Как-то раз (это было после окончания гимназии) Ханс собрал всю компанию в «Аумайстере» и сделал Эрнестине предложение. Глядя на опрокинутое лицо Ральфа, Эрнестина сказала:
– У нас необычная ситуация – с самого детства мы втроем. Я предлагаю необычное решение: давайте жить вместе.
– Как это? – не понял Ханс.
– Эрнестина хочет сказать, что она не боится условностей, – пояснил Ральф. – Я их тоже не боюсь.
– По-французски это называется l’amour de trois,[90] – тихо сказала Эрнестина.
Она и Ральф смотрели на Ханса. Тот криво улыбался.

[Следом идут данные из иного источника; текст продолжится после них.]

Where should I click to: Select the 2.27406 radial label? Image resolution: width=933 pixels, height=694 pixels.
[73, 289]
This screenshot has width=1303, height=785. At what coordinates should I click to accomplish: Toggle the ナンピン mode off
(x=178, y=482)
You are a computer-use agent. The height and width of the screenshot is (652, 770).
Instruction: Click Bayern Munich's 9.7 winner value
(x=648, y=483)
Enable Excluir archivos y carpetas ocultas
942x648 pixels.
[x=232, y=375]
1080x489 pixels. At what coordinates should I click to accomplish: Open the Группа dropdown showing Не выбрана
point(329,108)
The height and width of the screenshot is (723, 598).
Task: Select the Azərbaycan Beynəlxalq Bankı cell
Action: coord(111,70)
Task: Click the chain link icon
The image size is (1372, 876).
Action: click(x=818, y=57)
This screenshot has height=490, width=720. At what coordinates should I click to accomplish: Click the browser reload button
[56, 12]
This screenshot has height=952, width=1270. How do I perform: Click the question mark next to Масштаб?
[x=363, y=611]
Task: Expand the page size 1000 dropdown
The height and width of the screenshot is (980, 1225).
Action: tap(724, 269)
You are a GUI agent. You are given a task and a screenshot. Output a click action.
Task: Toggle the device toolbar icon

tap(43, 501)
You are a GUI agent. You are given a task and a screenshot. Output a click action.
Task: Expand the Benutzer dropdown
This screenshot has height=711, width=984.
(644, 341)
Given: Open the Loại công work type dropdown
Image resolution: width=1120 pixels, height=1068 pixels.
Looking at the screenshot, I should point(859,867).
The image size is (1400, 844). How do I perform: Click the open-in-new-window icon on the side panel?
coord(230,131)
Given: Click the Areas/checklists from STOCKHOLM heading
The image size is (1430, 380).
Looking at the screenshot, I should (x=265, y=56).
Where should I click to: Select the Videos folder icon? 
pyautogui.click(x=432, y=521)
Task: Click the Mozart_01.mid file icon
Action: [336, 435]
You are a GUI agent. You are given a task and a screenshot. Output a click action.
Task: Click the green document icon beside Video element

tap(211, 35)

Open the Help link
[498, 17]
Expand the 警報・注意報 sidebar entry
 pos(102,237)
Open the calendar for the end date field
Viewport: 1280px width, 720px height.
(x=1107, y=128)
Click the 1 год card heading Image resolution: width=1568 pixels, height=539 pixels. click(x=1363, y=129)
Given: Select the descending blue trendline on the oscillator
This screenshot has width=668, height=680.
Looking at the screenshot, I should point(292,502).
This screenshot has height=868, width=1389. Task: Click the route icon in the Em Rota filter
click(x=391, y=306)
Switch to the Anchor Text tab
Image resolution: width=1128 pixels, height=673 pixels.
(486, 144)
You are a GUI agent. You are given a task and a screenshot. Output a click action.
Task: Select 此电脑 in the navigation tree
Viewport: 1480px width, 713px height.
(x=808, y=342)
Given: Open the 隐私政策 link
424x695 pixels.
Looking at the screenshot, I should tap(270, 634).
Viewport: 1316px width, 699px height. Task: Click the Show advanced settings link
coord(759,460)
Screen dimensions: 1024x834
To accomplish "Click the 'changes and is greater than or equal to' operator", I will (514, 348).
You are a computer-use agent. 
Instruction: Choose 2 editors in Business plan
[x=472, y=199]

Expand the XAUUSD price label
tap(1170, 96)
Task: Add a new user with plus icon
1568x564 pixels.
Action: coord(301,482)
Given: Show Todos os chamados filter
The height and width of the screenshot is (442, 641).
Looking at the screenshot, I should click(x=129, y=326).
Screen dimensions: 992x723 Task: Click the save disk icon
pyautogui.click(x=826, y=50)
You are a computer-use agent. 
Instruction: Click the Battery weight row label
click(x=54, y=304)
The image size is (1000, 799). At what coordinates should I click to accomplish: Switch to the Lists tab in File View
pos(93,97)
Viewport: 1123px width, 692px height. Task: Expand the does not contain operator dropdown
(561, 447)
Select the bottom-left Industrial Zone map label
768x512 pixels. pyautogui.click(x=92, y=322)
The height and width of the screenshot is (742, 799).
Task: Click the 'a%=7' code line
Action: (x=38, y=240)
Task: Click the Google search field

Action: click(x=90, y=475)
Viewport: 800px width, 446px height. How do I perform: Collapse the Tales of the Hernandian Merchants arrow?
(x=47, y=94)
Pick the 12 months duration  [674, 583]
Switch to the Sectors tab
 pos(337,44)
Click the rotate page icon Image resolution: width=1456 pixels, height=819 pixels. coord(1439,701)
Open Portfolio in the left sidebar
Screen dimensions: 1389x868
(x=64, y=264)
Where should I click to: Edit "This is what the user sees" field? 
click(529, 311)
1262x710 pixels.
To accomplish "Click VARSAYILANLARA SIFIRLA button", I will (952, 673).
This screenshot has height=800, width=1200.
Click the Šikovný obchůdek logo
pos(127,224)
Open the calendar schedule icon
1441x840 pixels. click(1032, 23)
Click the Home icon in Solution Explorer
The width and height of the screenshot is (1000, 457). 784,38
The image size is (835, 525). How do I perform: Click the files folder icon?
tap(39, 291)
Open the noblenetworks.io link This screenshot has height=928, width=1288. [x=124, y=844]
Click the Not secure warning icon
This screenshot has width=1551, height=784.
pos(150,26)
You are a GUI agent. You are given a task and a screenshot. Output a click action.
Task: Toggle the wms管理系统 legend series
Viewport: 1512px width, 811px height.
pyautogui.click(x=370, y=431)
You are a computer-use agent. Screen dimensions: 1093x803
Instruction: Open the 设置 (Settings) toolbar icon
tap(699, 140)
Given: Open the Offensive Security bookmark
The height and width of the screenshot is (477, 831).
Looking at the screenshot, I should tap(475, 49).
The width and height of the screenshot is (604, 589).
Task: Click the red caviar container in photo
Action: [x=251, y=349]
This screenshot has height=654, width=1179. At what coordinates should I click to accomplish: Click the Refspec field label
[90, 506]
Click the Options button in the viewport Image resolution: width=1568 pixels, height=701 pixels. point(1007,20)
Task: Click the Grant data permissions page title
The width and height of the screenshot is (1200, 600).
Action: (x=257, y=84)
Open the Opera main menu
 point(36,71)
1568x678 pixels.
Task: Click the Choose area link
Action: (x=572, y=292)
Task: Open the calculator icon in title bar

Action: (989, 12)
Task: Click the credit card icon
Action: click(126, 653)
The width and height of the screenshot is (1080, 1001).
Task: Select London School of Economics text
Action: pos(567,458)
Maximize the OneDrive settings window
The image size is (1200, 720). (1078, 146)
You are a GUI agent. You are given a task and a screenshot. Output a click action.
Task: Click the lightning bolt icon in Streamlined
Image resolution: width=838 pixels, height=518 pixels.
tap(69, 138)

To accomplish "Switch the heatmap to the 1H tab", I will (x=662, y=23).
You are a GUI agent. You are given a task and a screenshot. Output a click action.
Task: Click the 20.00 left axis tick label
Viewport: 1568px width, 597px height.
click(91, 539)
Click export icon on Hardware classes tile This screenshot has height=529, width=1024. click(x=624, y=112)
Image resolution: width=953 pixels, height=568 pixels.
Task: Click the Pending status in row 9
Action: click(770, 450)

– La mort de trois.[91] По-моему, лучше уж так.
Ханс, оказывается, тоже учил французский.
– Одно другого не исключает, – попробовал пошутить Ральф. – Мы ведь обещали, что будем лежать на одном кладбище.
Ханс встал, расплатился с кельнером и ушел, не попрощавшись. Через два месяца Эрнестина стала его женой.
Когда это произошло, Ральф понял, что задыхается от любви. Эрнестина была его отобранным воздухом, исчезновение которого не заметить невозможно. Иногда ему казалось, что он полюбил ее только после случившегося, но ведь это ничего не меняло. Ссылаясь на занятость, Ральф отклонял приглашения своих друзей встретиться. Они понимали истинную причину отказов и приглашали его всё реже. Впрочем, сказать, что они не виделись, было бы не совсем верно.
Чуть ли не каждый вечер Ральф ходил к дому на Амалиенштрассе, где после свадьбы поселились молодые. Вжимаясь в нишу противоположного дома, Ральф видел, как в их квартире на втором этаже зажигается свет. Он следил за тем, как руки Эрнестины задвигают шторы, и его сердце падало. Шелк штор колебался на сквозняке, тускло отражая уличные фонари. Ральф прижимался затылком к шершавой штукатурке ниши. Не было ничего чувственнее этого колебания шелка. В кругу близких друзей близость Ханса и Эрнестины была наиболее ощутимой. Ральф ловил себя на том, что ему было больно не столько от их соединенности, сколько от своей отверженности.